Title: A strategy for identifying informative variables: Prediction of developmental outcomes of preterm neonates
Authors: Sergiy Pereverzyev - Johann Radon Institute for Computational and Applied Mathematics (RICAM) (Austria) [presenting]
Sergiy Pereverzyev-Jr - Medical University of Innsbruck (Austria)
Vasyl Semenov - Delta SPE LLC (Ukraine)
Abstract: The problem of detecting the most informative coordinates of inputs allowing an accurate reconstruction of the corresponding outputs is discussed. We are motivated by predicting neurodevelopmental outcomes of preterm neonates from the ratios of the amplitudes of the peaks of metabolite spectra. One of the difficulties of the above prediction problem is that the available clinical data contain only a few input-output pairs associated with neurodevelopmental impairments. The construction of a predictor from training data can be seen as the recovery of a multivariable function from its evaluations at given points. An attempt to approximate the ideal prediction function by using an insufficient number of variables generates an error above the best guaranteed one.

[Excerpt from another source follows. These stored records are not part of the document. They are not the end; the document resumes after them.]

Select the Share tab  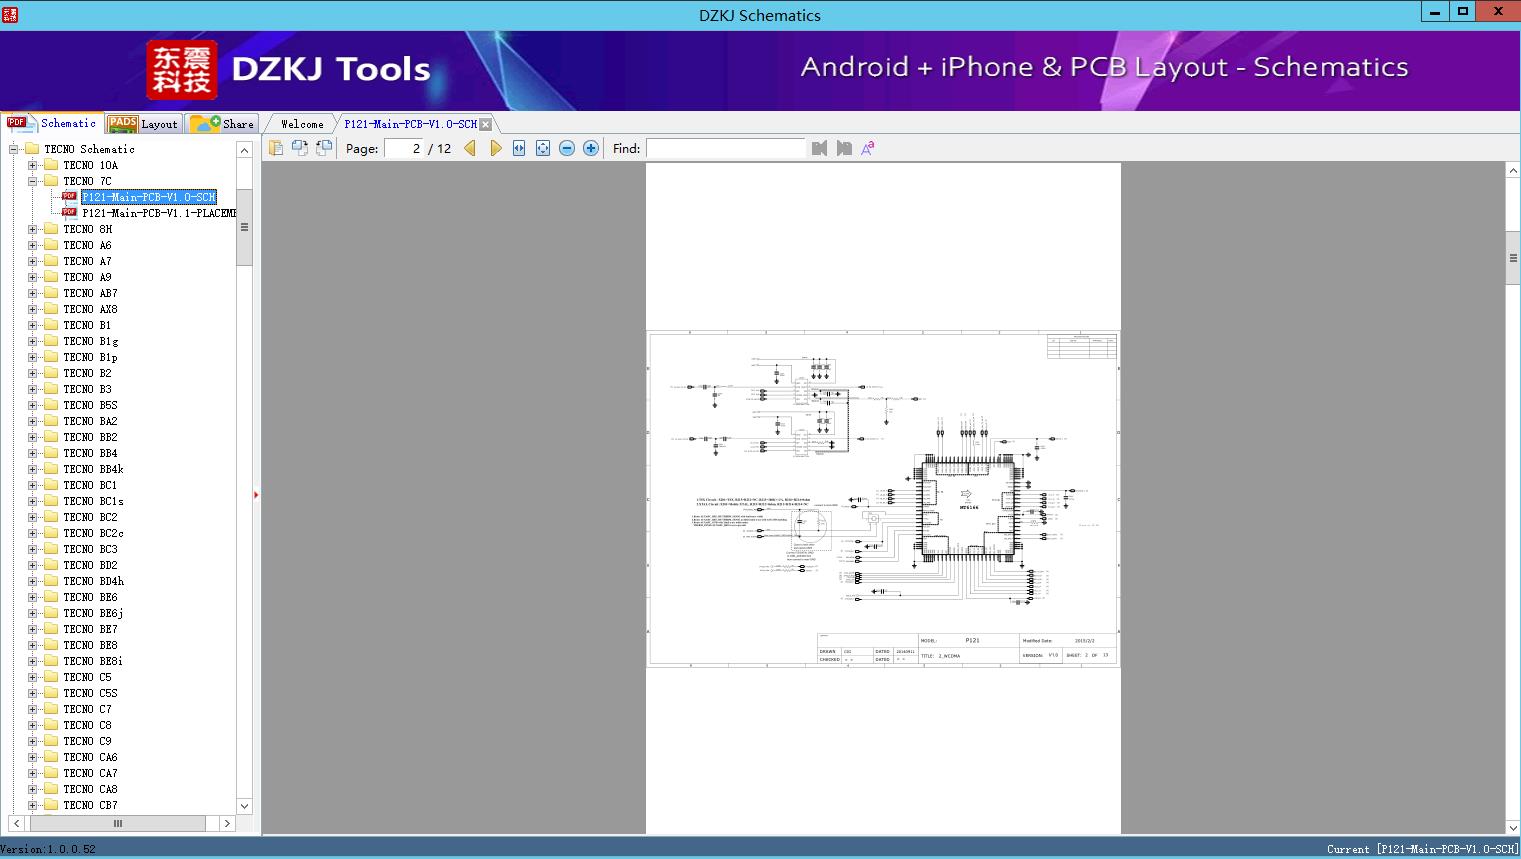(224, 123)
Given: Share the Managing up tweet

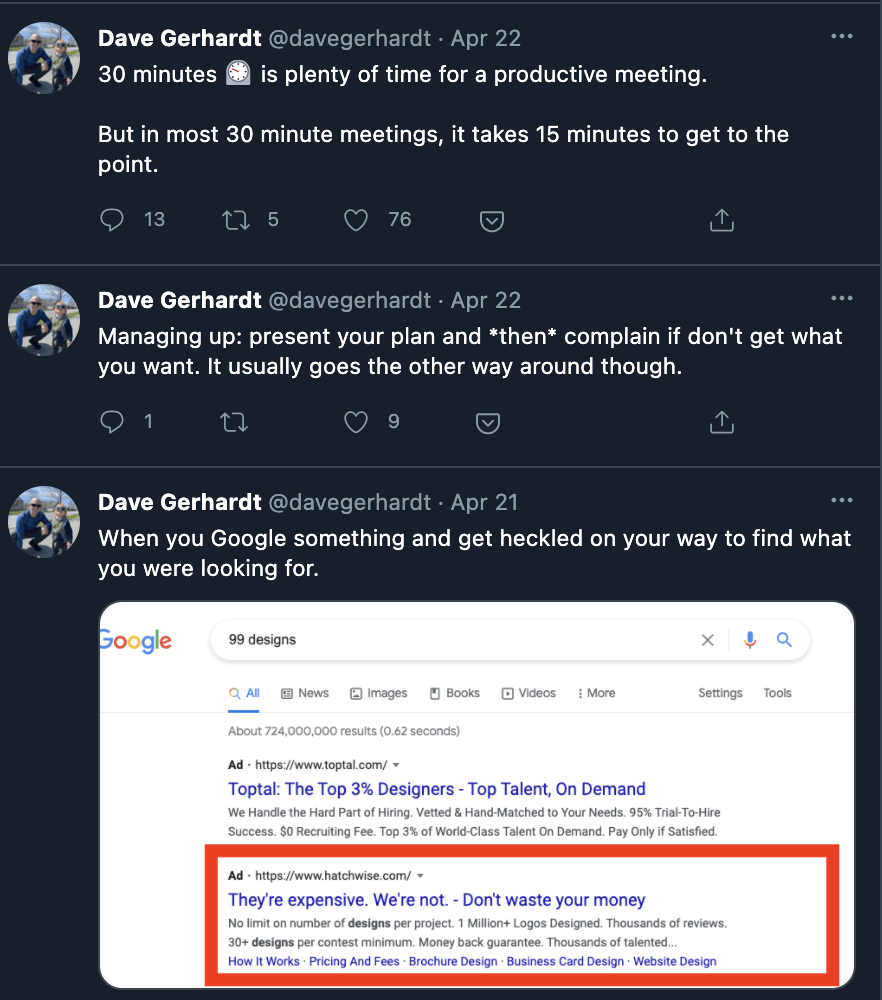Looking at the screenshot, I should point(721,423).
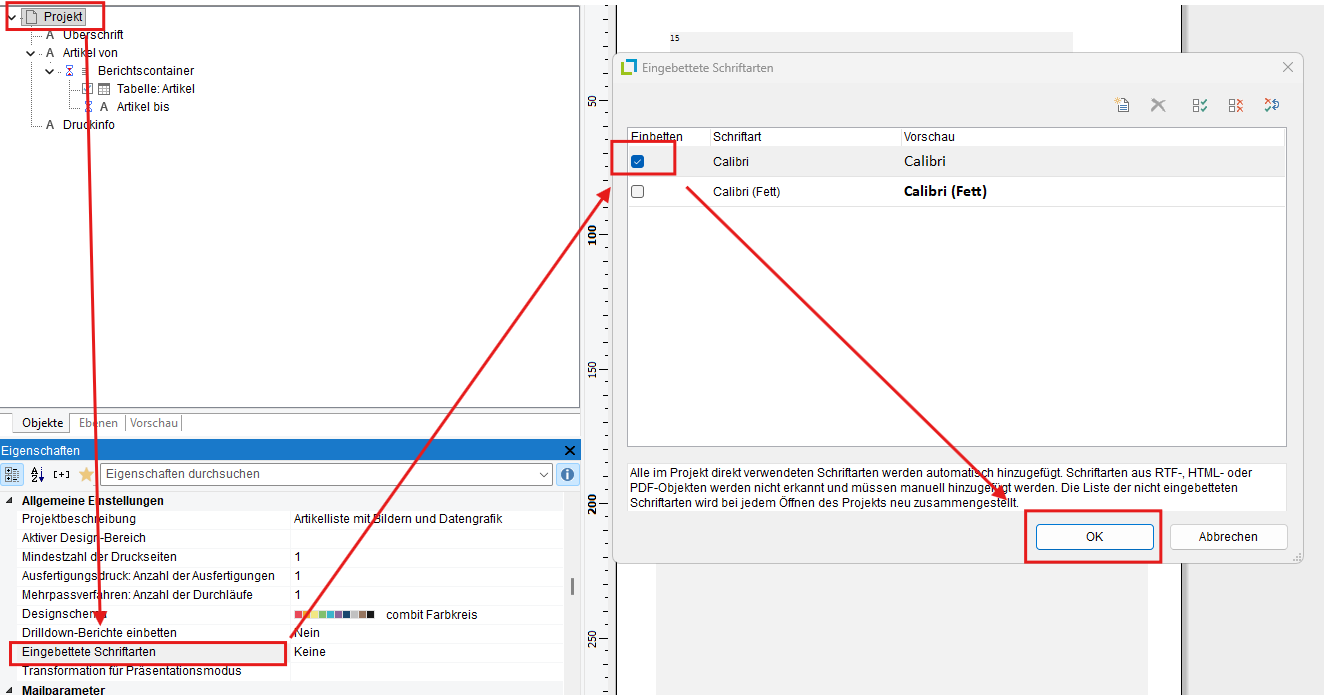Switch to the Ebenen tab
This screenshot has width=1324, height=695.
(x=98, y=423)
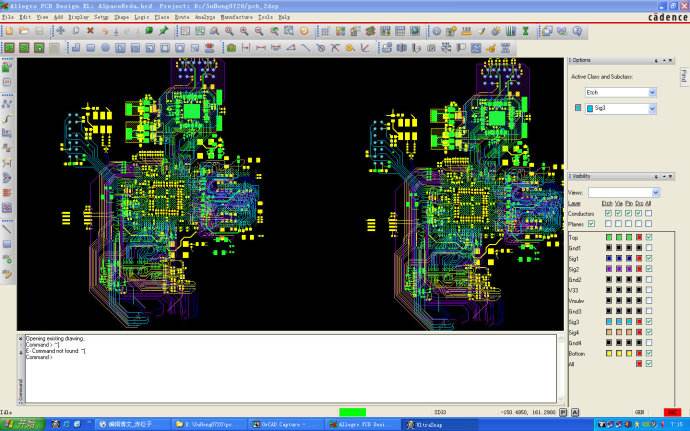690x431 pixels.
Task: Uncheck the Conductors Etch checkbox
Action: 608,213
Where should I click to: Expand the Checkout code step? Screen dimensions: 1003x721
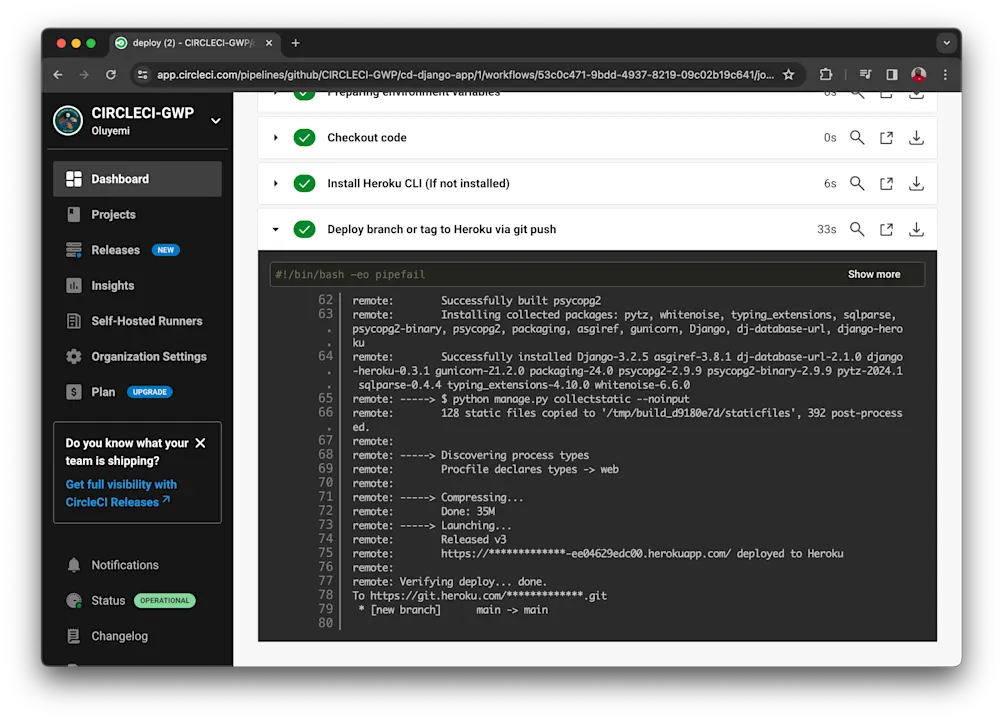[276, 138]
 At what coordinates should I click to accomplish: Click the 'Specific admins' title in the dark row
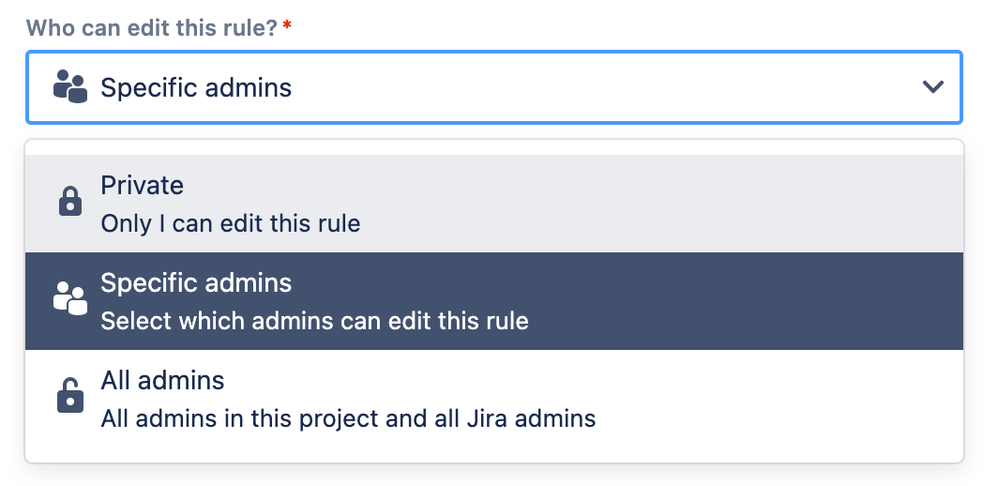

This remark hints that informative variables can be detected by finding the minimum value of the prediction errors observed for the predictors from the considered input combinations. The predictors employed in our study are obtained by kernel ridge regression (KRR) with various input variables as regressors. In KRR we use universal Gaussian kernels and the kernels constructed from the data according to a recently proposed approach. In this way, we try to cover a variety of predictors exhibiting universality or specificity.